#### EXCERPTED DATA

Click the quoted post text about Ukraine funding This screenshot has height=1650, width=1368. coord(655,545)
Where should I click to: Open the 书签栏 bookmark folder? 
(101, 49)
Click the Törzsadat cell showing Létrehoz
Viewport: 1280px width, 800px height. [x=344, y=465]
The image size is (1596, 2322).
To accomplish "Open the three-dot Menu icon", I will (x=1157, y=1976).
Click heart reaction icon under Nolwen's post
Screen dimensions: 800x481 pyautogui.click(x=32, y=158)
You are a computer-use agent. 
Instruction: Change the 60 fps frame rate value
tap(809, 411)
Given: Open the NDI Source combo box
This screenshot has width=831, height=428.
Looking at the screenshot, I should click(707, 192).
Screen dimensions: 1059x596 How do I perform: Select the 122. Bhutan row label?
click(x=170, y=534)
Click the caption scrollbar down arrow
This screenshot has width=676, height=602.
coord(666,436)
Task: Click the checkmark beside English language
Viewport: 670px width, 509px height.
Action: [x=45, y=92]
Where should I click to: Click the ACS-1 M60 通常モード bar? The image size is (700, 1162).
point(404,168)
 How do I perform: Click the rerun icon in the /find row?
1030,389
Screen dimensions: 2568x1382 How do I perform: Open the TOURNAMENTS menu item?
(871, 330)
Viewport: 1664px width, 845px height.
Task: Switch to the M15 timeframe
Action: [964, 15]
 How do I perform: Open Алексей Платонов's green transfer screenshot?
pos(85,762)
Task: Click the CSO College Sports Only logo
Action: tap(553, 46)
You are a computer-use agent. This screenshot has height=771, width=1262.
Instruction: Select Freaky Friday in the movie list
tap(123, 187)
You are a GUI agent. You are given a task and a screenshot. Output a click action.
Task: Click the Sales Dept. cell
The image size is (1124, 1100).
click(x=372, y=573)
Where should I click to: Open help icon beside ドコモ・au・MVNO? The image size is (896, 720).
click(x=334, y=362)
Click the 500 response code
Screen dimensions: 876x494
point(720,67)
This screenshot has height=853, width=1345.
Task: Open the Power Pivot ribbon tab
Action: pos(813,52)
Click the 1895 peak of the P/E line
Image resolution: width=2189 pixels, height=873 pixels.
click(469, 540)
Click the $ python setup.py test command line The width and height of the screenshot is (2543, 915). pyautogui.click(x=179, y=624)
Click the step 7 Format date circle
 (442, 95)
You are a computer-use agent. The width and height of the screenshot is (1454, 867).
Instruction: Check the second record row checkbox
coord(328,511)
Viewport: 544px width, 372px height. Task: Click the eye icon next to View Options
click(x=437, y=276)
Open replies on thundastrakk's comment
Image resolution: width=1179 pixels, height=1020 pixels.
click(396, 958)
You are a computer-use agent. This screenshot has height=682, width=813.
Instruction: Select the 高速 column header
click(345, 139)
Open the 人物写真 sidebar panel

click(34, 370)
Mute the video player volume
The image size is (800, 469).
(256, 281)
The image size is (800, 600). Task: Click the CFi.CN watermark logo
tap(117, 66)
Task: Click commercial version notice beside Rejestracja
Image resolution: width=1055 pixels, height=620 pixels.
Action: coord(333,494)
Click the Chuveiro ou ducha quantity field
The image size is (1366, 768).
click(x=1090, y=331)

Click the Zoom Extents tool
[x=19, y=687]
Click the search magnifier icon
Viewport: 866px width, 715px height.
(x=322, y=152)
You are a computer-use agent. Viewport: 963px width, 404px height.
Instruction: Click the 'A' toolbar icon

########

→ EXERCISE: Starting at the line that contains "Click the step 7 Format date circle" and ending at the last line of the data, repeat each line exactly; include nothing else.

→ SOLUTION TO THE EXERCISE:
Click the step 7 Format date circle
 (442, 95)
You are a computer-use agent. The width and height of the screenshot is (1454, 867).
Instruction: Check the second record row checkbox
coord(328,511)
Viewport: 544px width, 372px height. Task: Click the eye icon next to View Options
click(x=437, y=276)
Open replies on thundastrakk's comment
Image resolution: width=1179 pixels, height=1020 pixels.
click(396, 958)
You are a computer-use agent. This screenshot has height=682, width=813.
Instruction: Select the 高速 column header
click(345, 139)
Open the 人物写真 sidebar panel

click(34, 370)
Mute the video player volume
The image size is (800, 469).
(256, 281)
The image size is (800, 600). Task: Click the CFi.CN watermark logo
tap(117, 66)
Task: Click commercial version notice beside Rejestracja
Image resolution: width=1055 pixels, height=620 pixels.
Action: coord(333,494)
Click the Chuveiro ou ducha quantity field
The image size is (1366, 768).
click(x=1090, y=331)

Click the Zoom Extents tool
[x=19, y=687]
Click the search magnifier icon
Viewport: 866px width, 715px height.
(x=322, y=152)
You are a computer-use agent. Viewport: 963px width, 404px height.
Instruction: Click the 'A' toolbar icon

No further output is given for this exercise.